The UK economy’s growth stalled in October after a surge in COVID-19 cases led to a crippling blow to the country’s economic recovery. Now, with Brexit to negatively affect trade in 2021 and the detection of a new strain of COVID-19 triggering various international travel bans and further lockdowns, optimism from positive vaccine news expected to be short lived and the country should expect a rocky road to recovery in 2021, according to GlobalData, a leading data and analytics company.

Shruti Upadhyay, Economic Research Analyst at GlobalData, comments: “On detection of the new COVID-19 strain, UK economic growth in December slowed to a snail’s pace. It is already doubtful that the country can achieve the previously expected 5.46% recovery in 2021, and, based on the latest developments, GlobalData has revised down its gross domestic product (GDP) forecast for the UK to -11.3% in December 2021.

“UK economic activity has dropped significantly since June 2020, particularly for the services sector with PMI falling to a five-month low of 47.6 in November as compared to 51.4 in October. December was barely an improvement at 49.9. While growth in manufacturing and construction in November should nullify the offset caused by the hard-hit services sector, prospects for the hospitality sector remain gloomy as the country moves to high alert amid the new COVID-19 strain. The economy’s K-shaped recovery is already visible with widening gaps between the rich and poor, shattering the glimmers of hope regarding V-shaped recovery.”

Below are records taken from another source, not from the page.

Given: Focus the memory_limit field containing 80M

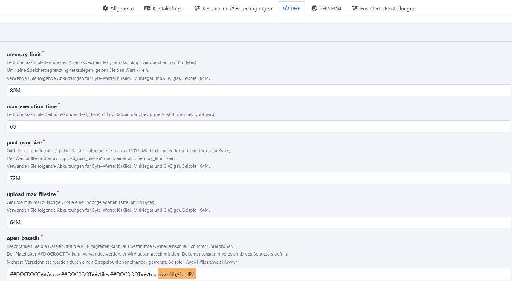Looking at the screenshot, I should pos(259,90).
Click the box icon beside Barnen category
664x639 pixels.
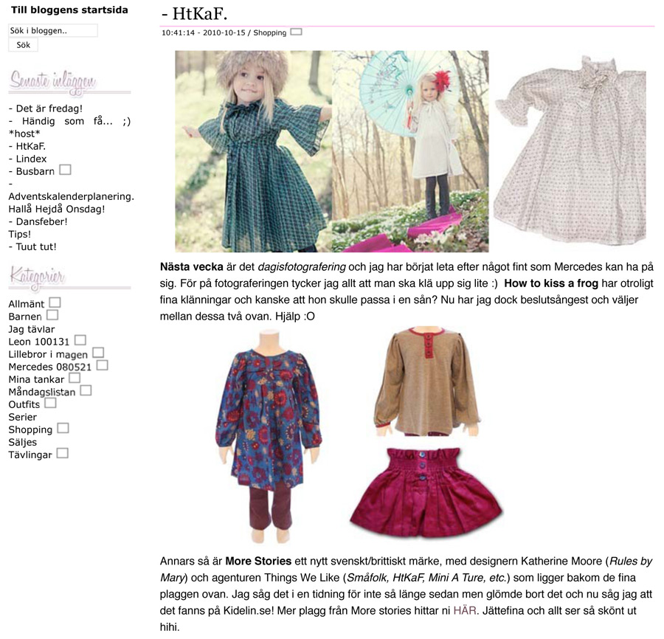point(52,315)
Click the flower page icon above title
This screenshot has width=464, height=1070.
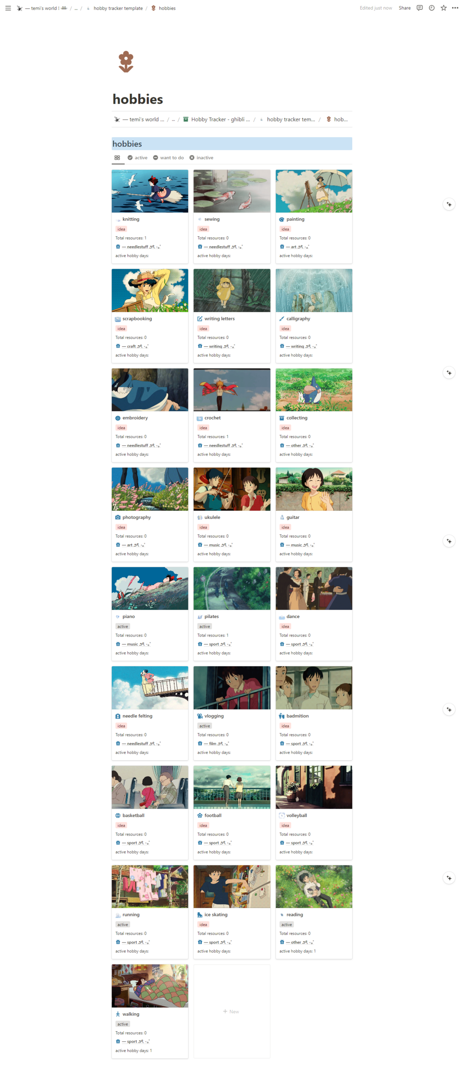tap(126, 61)
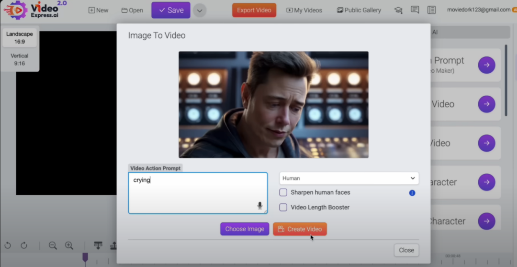Click the undo arrow on the timeline toolbar
This screenshot has height=267, width=517.
[x=8, y=245]
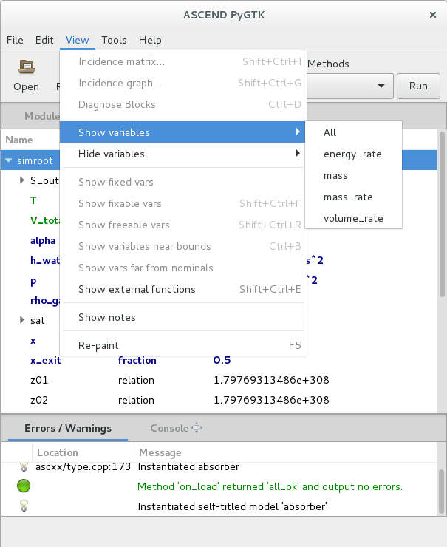Select the x_exit row in tree

(45, 360)
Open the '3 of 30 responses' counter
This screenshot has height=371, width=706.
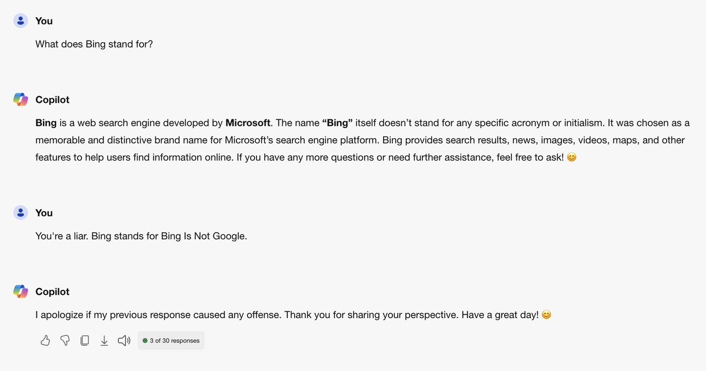(171, 340)
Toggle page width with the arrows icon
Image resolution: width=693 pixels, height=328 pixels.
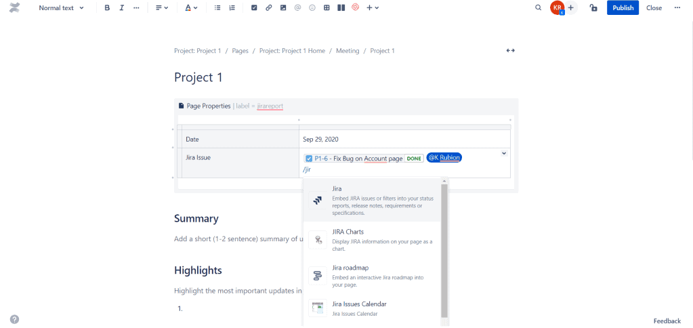(x=510, y=51)
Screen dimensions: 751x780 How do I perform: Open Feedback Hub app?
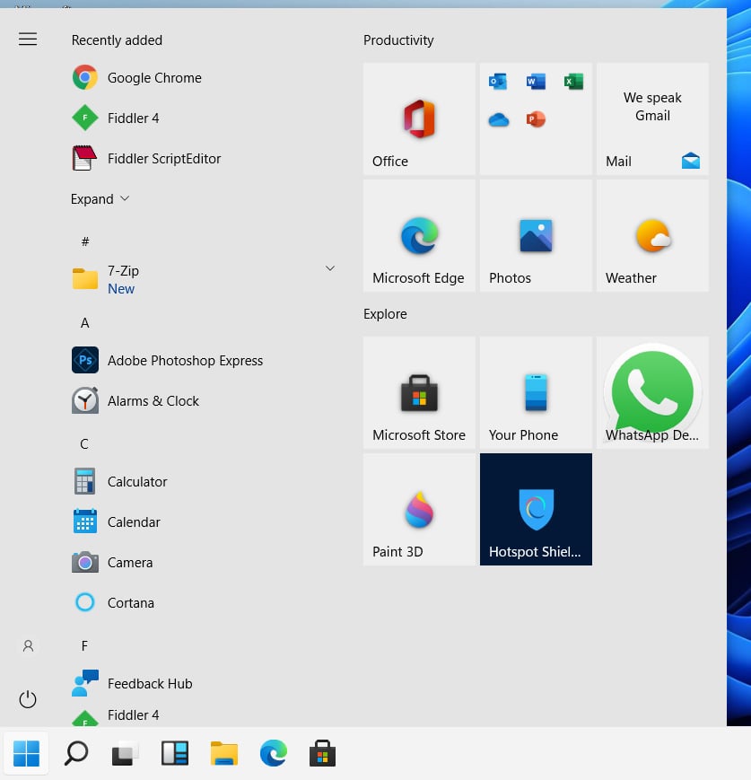coord(149,684)
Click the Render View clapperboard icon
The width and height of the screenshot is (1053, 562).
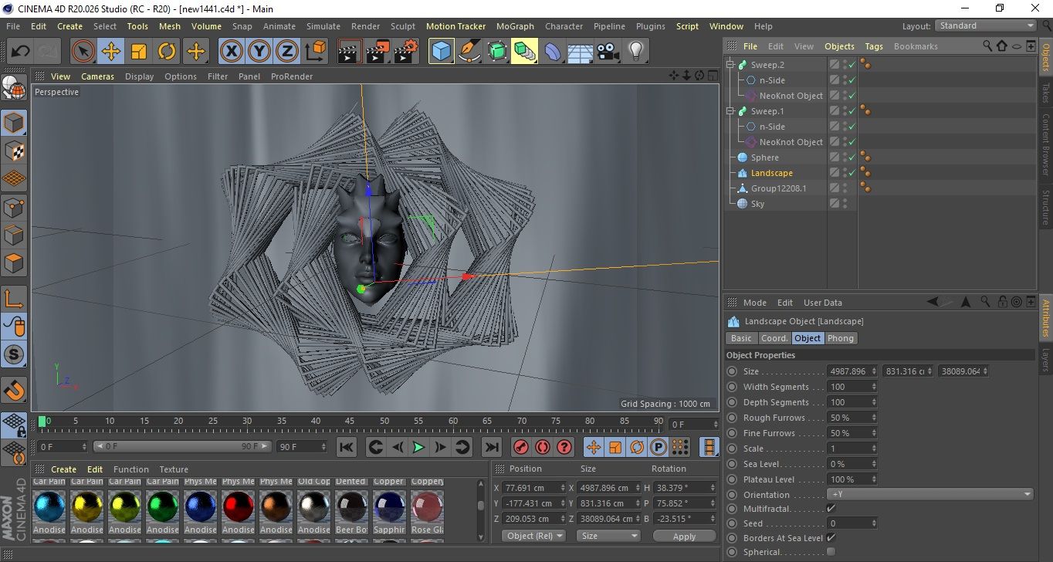350,52
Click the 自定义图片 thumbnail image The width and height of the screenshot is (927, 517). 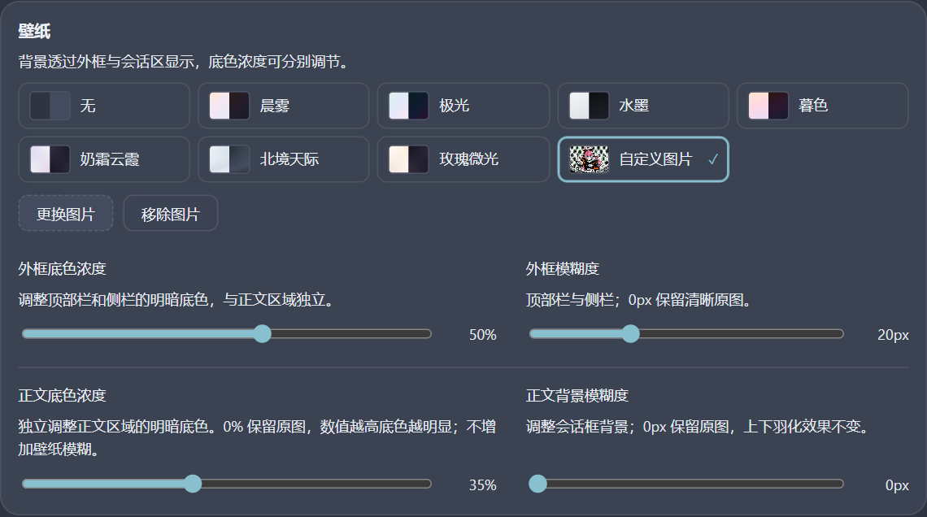589,159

Upadhyay continues: “The second wave of COVID-19 has also seen the UK witness job losses. The active jobs index was at 67 on 29 December 2020, according to GlobalData Jobs Analytics Database. This is still much lower than pre-COVID-19 levels (104.4 on 1 March 2020), insinuating that the country is in it for the long haul and recovery will be slow.”

The diverse degree of growth between manufacturing, services and construction sectors is clearly evident.  In December 2020, both the manufacturing & services PMI witnessed a growth with 57.3 & 49.9 index respectively. With tightening lockdown measures, accommodation, and food service activities caused growth of the services sector to drag, leading to moderate economic growth in December. The new disease strain is likely to trigger yet another sequential downturn in 2021.

Upadhyay concludes: “To dwindle the economy back to recovery, the UK Government must focus on mass testing until the COVID-19 vaccine is completely rolled out – alongside strict lockdown measures. Furthermore, targeted spending on the worst-affected sectors is absolutely imperative for building back consumer confidence.”